Uluslararası İlişkiler uzmanı Barkey, bireysel diktatörlerin toplumları kendilerine göre dizayn ettiğini yazdı. Türkiye'yi de buna örnek verdi.

'Diktatörler baharı'

ARTI GERÇEK - Dünya genelinde totaliter rejimlerin ve diktatörlüklerden ziyade bireysel diktatörlerin toplumlarını kendilerine göre yeniden dizayn etme sürecinin revaçta olduğunu belirten Lehigh Üniversitesi Uluslararası İlişkiler Prof. Henri J.Barkey, bu yeni liderlerin anayasal değerlere ve insan haklarına yeterince saygı duymadığını yazdı.

"1989 yılında Berlin Duvarı'nın yıkılması ve Sovyetler Birliği'nin dağılması tüm dünyada demokratikleşmenin hızla yayılmasını beraberinde getirmişti. 21. yüzyılın 2’inci yarısından bu yana demokratikleşmenin dünya genelinde gerileme sürecine" girdiğine dikkat çeken Barkey, dünya genelinde totaliter rejimlerinden ziyade bireysel diktatörlerin kendi toplumlarının kendilerine göre yeniden dizayn etme sürecinin yaşandığını yazdı.

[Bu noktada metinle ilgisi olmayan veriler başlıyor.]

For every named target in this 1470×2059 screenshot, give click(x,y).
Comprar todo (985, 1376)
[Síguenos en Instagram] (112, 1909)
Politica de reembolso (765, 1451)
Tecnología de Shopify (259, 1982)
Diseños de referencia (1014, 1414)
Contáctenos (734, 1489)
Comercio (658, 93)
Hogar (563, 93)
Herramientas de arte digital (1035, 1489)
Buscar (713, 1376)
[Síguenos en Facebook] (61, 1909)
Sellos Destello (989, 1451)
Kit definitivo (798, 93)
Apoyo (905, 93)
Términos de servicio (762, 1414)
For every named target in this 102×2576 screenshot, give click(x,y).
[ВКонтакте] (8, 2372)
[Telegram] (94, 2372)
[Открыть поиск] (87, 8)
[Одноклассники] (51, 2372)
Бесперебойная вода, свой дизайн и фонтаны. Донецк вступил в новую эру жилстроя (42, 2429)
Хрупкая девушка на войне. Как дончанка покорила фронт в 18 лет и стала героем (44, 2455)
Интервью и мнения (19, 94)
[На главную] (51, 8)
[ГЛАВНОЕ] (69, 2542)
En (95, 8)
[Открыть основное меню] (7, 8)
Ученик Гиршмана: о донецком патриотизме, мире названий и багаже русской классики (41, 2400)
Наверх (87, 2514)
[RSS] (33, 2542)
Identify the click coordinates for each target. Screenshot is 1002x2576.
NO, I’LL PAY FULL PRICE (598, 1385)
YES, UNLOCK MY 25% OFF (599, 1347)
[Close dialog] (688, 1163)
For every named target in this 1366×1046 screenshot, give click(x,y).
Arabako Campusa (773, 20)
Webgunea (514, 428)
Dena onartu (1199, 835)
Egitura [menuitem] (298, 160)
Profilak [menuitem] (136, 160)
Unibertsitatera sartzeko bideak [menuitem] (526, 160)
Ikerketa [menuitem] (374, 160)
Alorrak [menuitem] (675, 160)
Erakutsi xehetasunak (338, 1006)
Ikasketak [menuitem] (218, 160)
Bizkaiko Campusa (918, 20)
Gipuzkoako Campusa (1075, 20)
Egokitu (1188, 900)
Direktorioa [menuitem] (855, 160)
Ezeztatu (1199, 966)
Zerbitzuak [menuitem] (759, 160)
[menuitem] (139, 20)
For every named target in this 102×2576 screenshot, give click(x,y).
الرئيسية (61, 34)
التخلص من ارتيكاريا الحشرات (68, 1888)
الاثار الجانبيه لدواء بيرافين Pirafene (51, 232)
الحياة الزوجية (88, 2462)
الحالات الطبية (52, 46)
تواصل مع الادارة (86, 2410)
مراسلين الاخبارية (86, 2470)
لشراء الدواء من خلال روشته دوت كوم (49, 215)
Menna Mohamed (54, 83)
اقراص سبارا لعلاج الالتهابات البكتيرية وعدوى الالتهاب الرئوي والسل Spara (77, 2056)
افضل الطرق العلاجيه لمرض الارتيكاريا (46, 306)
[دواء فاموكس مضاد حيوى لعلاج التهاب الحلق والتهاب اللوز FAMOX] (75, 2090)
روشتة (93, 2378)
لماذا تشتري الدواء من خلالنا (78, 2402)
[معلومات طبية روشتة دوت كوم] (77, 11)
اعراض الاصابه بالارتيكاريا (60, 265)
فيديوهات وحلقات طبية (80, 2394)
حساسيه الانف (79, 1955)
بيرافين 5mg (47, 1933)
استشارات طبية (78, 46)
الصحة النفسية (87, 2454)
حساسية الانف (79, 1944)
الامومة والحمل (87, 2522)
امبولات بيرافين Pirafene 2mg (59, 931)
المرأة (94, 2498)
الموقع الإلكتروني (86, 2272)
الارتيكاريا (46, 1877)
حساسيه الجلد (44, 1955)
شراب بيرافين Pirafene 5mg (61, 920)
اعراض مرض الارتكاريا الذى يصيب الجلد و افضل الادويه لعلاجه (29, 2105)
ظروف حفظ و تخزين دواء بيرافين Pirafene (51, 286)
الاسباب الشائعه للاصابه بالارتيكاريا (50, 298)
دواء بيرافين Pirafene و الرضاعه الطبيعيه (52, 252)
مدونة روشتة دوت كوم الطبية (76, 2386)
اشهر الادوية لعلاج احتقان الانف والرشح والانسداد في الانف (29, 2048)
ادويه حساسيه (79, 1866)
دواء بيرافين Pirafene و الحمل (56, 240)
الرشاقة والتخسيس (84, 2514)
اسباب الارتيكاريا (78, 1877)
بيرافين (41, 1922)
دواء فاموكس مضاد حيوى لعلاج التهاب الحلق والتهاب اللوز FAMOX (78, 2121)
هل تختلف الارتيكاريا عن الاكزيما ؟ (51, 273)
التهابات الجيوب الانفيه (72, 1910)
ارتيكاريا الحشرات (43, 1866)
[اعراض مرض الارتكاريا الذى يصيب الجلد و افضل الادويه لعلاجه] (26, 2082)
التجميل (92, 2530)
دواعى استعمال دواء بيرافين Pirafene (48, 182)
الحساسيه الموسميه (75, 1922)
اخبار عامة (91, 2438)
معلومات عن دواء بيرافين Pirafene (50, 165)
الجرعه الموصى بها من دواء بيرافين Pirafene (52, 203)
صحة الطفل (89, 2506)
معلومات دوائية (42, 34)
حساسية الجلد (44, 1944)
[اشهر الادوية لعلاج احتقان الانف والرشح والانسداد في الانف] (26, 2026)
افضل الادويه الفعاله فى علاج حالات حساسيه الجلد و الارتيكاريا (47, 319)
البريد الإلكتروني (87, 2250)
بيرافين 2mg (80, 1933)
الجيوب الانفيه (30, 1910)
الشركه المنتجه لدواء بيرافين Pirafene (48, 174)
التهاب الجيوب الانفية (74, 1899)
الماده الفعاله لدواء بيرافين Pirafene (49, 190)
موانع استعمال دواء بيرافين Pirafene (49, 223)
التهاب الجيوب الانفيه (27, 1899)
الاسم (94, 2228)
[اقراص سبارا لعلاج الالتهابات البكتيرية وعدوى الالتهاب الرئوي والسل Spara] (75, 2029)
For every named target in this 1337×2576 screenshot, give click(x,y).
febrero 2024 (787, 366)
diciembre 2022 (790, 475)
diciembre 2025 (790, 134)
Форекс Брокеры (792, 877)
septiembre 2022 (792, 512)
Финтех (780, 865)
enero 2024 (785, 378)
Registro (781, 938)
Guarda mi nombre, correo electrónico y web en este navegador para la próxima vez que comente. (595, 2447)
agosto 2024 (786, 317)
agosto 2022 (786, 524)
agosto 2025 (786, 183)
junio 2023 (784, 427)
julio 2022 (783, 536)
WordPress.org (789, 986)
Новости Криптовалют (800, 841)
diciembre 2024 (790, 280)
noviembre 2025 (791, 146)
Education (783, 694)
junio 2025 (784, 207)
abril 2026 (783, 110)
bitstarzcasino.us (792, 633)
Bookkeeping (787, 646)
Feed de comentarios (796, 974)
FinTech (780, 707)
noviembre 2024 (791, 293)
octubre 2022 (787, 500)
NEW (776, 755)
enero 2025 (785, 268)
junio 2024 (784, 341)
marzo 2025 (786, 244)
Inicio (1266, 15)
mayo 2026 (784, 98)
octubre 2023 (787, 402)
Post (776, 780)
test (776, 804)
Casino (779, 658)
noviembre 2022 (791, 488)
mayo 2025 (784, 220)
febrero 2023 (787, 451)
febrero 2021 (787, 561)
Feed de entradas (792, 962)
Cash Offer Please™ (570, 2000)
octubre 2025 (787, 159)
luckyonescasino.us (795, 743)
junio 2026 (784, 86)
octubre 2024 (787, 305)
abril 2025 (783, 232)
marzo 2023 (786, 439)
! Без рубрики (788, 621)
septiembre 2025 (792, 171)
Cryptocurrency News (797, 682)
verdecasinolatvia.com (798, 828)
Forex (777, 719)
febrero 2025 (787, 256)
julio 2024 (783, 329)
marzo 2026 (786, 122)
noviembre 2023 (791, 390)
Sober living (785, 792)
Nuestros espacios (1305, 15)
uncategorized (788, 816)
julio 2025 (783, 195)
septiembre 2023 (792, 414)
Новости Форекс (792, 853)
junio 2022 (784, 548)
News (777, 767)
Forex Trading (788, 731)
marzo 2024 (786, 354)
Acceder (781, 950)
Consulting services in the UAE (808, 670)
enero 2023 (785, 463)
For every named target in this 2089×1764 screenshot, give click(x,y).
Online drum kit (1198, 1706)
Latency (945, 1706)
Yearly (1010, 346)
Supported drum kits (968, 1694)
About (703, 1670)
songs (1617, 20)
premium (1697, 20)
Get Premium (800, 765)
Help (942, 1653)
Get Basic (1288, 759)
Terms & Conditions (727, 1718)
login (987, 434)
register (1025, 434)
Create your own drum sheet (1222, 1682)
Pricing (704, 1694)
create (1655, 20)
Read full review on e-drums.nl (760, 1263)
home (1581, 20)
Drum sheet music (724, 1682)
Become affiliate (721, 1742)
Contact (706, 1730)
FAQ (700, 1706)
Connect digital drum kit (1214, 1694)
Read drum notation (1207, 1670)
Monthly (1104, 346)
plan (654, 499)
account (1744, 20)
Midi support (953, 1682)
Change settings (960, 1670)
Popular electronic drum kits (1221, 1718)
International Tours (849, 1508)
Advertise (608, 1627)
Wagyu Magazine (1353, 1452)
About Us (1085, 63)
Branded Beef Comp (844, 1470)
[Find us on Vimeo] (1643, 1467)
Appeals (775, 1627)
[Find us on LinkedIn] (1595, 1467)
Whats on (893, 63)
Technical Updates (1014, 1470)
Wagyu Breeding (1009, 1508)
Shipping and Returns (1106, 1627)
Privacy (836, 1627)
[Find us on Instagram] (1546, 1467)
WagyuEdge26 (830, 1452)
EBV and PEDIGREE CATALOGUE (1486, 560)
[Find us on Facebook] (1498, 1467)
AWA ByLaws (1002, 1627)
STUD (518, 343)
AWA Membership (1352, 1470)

'The American Interest' sitesinde yayımlanan 'Diktatörlerin baharı' başlıklı makalesinde Barkey, "Türkiye’de Erdoğan, Rusya’da Putin, Venezuela'da Nicohalas Maduro gibi liderlerin 'yeni lider' profili oluşturduğunu belirtti. Barkey bu liderlerin insan hakları ve anayasal normlara çok az saygı duyduklarına dikkat çekti.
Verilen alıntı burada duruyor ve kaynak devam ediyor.